→ **頁面文字**:
++++++

酵母雙雜交技術研究進展

劉國濤，張樹宇，魏 凱*

（1.山東省濱州市畜牧獸醫管理服務中心，山東 濱州 256600； 2.山東農業大學動物科技學院，山東 泰安）

酵母雙雜交系統是研究活細胞內蛋白質與蛋白質之間相互作用的一種強大且常用的分子生物學技術。該技術不僅能夠檢測細胞內穩定的蛋白互作，而且可以檢測微弱的或者瞬時的蛋白相互作用。實驗方法具有成本低，易操作，設計簡單等一系列優點，在生物學實驗中的應用十分廣泛。酵母雙雜交技術在眾多生物學相關領域應用廣泛且前景廣闊。本文對酵母雙雜交技術的基本原理、應用、發展前景等方面進行綜述。

蛋白質在生命活動的的許多過程發揮著不可或缺的作用，如細胞間的信號轉導，胞內物質的代謝及細菌病毒對細胞的入侵等。研究蛋白質相互作用對于人們深入了解預防傳染病，靶向治療多基因疾病有重要意義。酵母雙雜交技術設計簡單及其對微弱或短暫蛋白互作的檢測能力使其在互作蛋白篩選過程中得到廣泛應用。

++++++

→ **資料**:
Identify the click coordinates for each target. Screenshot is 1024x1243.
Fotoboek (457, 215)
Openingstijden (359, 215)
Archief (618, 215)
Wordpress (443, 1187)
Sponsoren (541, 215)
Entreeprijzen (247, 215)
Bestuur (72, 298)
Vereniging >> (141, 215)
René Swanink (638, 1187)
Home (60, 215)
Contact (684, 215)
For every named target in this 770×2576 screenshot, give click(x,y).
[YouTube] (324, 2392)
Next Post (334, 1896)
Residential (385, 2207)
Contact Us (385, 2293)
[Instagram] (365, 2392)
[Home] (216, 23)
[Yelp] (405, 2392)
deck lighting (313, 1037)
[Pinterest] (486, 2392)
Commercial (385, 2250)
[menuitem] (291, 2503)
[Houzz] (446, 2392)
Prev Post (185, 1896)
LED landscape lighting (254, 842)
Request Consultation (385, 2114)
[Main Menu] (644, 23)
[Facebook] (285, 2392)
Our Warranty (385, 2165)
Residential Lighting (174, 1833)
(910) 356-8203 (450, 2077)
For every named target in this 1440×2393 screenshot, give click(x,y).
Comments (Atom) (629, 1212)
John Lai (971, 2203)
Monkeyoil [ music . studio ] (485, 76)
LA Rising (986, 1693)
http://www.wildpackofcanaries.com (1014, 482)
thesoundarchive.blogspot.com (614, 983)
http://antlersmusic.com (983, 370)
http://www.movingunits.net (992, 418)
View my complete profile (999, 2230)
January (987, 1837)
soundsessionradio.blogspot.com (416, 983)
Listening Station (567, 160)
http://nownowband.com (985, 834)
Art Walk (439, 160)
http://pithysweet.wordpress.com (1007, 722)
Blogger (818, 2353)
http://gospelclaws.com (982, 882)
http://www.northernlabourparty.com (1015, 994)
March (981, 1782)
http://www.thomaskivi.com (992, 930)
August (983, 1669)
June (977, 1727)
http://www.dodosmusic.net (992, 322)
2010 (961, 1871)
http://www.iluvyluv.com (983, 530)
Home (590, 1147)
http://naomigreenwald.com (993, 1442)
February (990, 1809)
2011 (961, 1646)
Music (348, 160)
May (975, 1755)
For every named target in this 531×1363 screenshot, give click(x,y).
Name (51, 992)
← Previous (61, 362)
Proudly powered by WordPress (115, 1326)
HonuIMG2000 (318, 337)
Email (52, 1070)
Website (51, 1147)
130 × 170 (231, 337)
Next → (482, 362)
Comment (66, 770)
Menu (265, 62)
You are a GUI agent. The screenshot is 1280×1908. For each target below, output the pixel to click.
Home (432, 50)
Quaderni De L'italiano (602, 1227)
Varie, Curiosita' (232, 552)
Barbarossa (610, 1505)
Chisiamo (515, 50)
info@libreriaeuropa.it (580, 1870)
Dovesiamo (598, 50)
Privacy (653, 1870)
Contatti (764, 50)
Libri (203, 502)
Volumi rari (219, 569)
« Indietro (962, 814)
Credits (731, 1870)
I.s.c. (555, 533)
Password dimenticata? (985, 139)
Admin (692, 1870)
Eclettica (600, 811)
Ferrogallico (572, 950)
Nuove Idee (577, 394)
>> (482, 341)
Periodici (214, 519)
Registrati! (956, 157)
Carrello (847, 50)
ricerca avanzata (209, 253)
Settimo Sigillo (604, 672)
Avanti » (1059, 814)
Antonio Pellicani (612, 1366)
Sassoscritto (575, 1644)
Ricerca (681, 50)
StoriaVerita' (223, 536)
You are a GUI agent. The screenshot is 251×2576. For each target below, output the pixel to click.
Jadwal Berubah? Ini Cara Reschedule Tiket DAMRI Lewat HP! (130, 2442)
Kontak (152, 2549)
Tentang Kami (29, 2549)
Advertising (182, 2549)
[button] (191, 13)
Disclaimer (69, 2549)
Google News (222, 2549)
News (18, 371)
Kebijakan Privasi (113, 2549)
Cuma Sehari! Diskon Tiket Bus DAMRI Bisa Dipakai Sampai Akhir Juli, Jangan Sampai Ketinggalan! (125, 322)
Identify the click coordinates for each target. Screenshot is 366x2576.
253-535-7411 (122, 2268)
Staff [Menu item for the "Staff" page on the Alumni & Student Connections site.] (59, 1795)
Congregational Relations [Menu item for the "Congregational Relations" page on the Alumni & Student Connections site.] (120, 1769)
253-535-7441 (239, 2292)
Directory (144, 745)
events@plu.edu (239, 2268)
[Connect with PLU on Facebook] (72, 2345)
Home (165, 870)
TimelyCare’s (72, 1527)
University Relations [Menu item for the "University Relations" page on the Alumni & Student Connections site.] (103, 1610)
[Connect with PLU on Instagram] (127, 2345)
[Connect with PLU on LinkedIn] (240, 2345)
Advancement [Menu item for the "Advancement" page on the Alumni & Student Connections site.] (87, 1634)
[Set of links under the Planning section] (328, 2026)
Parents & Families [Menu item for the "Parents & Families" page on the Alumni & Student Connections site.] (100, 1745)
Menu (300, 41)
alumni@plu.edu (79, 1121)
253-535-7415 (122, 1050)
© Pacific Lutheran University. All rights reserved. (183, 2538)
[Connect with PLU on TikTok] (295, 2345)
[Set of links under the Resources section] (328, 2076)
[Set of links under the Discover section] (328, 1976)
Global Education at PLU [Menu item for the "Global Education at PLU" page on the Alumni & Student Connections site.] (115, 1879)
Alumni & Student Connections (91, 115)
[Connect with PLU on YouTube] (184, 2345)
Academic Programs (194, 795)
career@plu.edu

++++++

→ **工作要求**:
- a) 根據酵母雙雜交技術一文回答下列問題：
(i) 該實驗方法有哪些優點？
(ii) 文中舉出蛋白質在哪些過程中發揮作用？
(iii) 山東農業大學動物科技學院位於何處？
- b) 把酵母雙雜交技術一文中以「酵母雙雜交系統是研究活細胞內」開頭、以「蛋白篩選過程中得到廣泛應用。」結尾的部分重寫一遍，並將其中的「信號轉導」替換為「信號傳遞」。
- c) 判斷下列說法是否符合酵母雙雜交技術一文，回答「是」或「否」，並引用文中的關鍵字句：
(i) 該技術只能檢測細胞內穩定的蛋白互作。
(ii) 文中對酵母雙雜交技術的發展前景進行了綜述。
(iii) 文中稱該實驗方法成本高。
上述紀錄與酵母雙雜交技術一文彼此獨立。

→ **解答一覽**:
- a)
(i) 成本低，易操作，設計簡單。
(ii) 細胞間的信號轉導，胞內物質的代謝及細菌病毒對細胞的入侵。
(iii) 山東泰安。

- b)
酵母雙雜交系統是研究活細胞內蛋白質與蛋白質之間相互作用的一種強大且常用的分子生物學技術。該技術不僅能夠檢測細胞內穩定的蛋白互作，而且可以檢測微弱的或者瞬時的蛋白相互作用。實驗方法具有成本低，易操作，設計簡單等一系列優點，在生物學實驗中的應用十分廣泛。酵母雙雜交技術在眾多生物學相關領域應用廣泛且前景廣闊。本文對酵母雙雜交技術的基本原理、應用、發展前景等方面進行綜述。

蛋白質在生命活動的的許多過程發揮著不可或缺的作用，如細胞間的信號傳遞，胞內物質的代謝及細菌病毒對細胞的入侵等。研究蛋白質相互作用對于人們深入了解預防傳染病，靶向治療多基因疾病有重要意義。酵母雙雜交技術設計簡單及其對微弱或短暫蛋白互作的檢測能力使其在互作蛋白篩選過程中得到廣泛應用。

- c)
(i) 否。「該技術不僅能夠檢測細胞內穩定的蛋白互作，而且可以檢測微弱的或者瞬時的蛋白相互作用」
(ii) 是。「本文對酵母雙雜交技術的基本原理、應用、發展前景等方面進行綜述」
(iii) 否。「實驗方法具有成本低，易操作，設計簡單等一系列優點」